• **Your instructions**
Reproduce the entries shown below only from the line with "The height and" down to the line with "Add a new pipeline with the plus icon", keeping both end lines and copying each one exactly.

• **Records for the exercise**
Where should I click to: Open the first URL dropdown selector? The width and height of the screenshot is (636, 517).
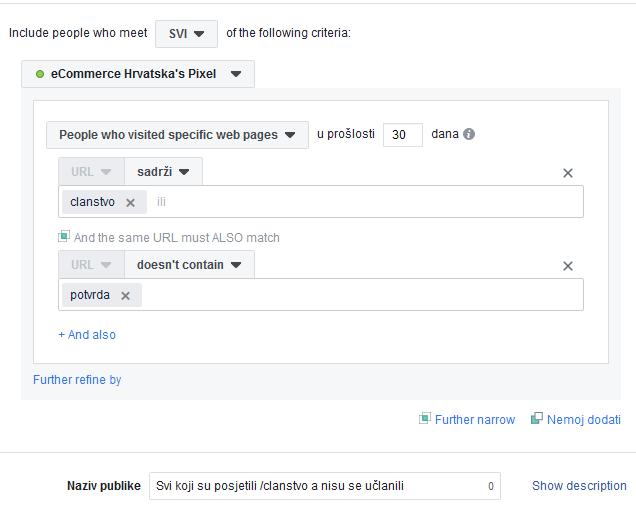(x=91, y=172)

* * *

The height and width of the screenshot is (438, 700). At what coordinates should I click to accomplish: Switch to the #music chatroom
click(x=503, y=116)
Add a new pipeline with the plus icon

• **Expected output**
The height and width of the screenshot is (438, 700). At what coordinates should I click to accomplish: Switch to the #music chatroom
click(x=503, y=116)
Add a new pipeline with the plus icon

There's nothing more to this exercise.